Non dobbiamo pretendere cose che ci farebbero cadere soltanto nello scoraggiamento, del tipo “da domani tutti gli ostacoli, tutte le avversità, tutte le malattie scompariranno una a una”. Domani succederà che forse non ce ne ricordiamo e, quando ce ne ricordiamo, cadiamo a faccia avanti, ci scoraggiamo, molliamo la pratica, smettiamo di venire a Pomaia e finito tutto. Invece, realisticamente, prendiamo coscienza di uno stato d’animo di grande scontentezza – se ce lo ritroviamo – e cominciamo con la calma, con la metta, con lo studio, con i ritiri, un primo stato di minor scontentezza o di contentezza, cioè di maggior energia.
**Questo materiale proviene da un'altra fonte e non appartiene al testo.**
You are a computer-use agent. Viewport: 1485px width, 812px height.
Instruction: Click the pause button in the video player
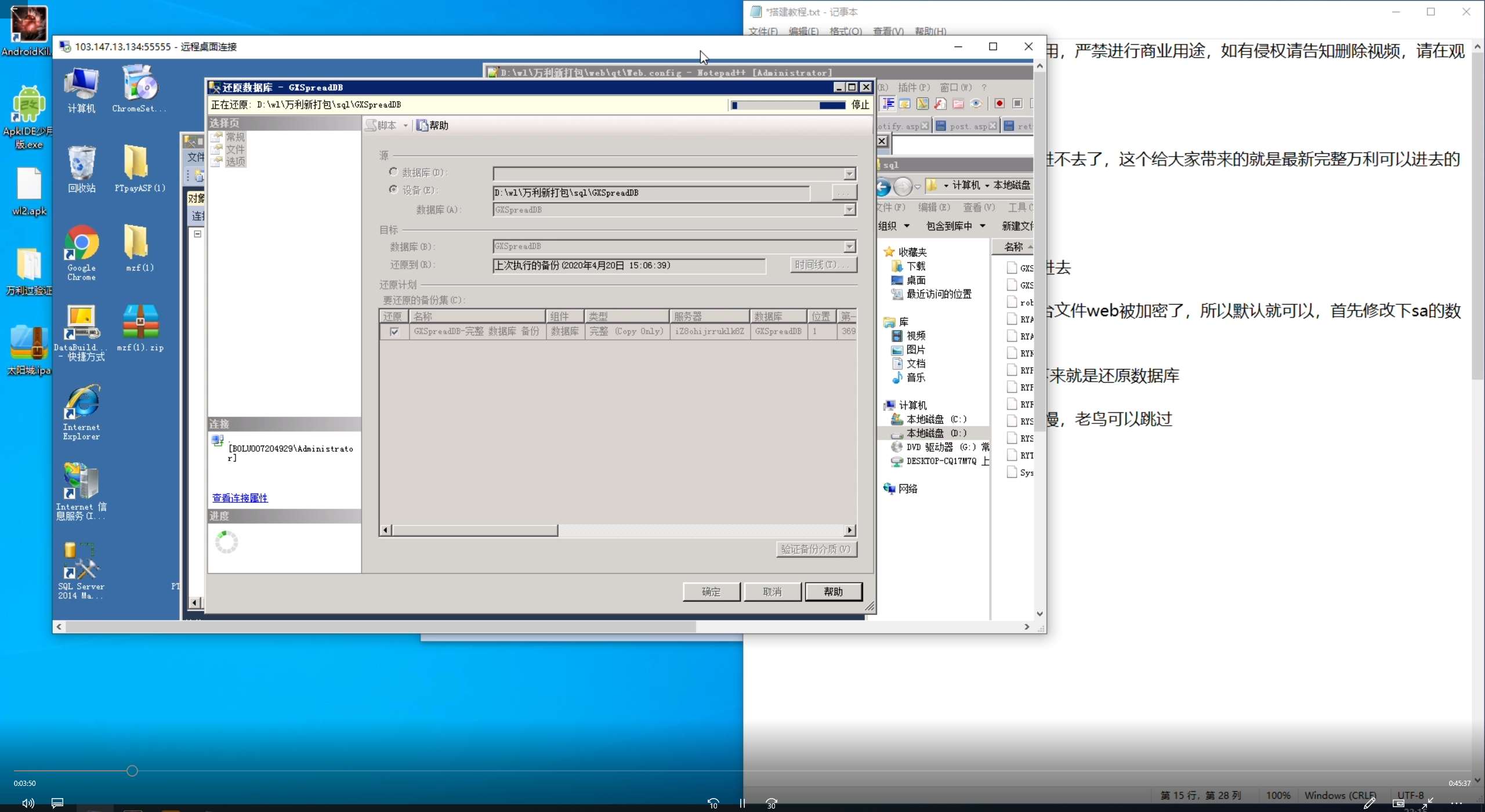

Dopodiché è come se li avvistassimo più facilmente questi ostacoli da trasformare, come se li individuassimo in arrivo, questi missili che stanno arrivando e, con lo sviluppo della determinazione a lavorarci e del gusto a determinarci, a risolverci, a prendere l'aḍḍhiṭhana .
Di modo che l’energia della paura, l’energia della rabbia, l’energia dell’attaccamento piano piano si scolla, si dis-incapsula dalla distruttività, dalla negatività e comincia a rifluire in positivo, quasi a custodire uno spazio tranquillo, interno, dove le cose continuano a succedere ma senza esigere da noi quella identificazione soffocante che esigevano un tempo. Perciò questo spazio è più tranquillo, ed è la cosa ce vale e ci motiva, e quindi alimenta quell’aspirazione di cui parlavamo prima. Un tranquillo spazio interno. Questo sollievo, quando comincia ad apparire, mi fa venire in mente un’espressione di un poeta contemporaneo che dice “al fuoco calmo dei giorni”, è un’espressione che mi piace molto.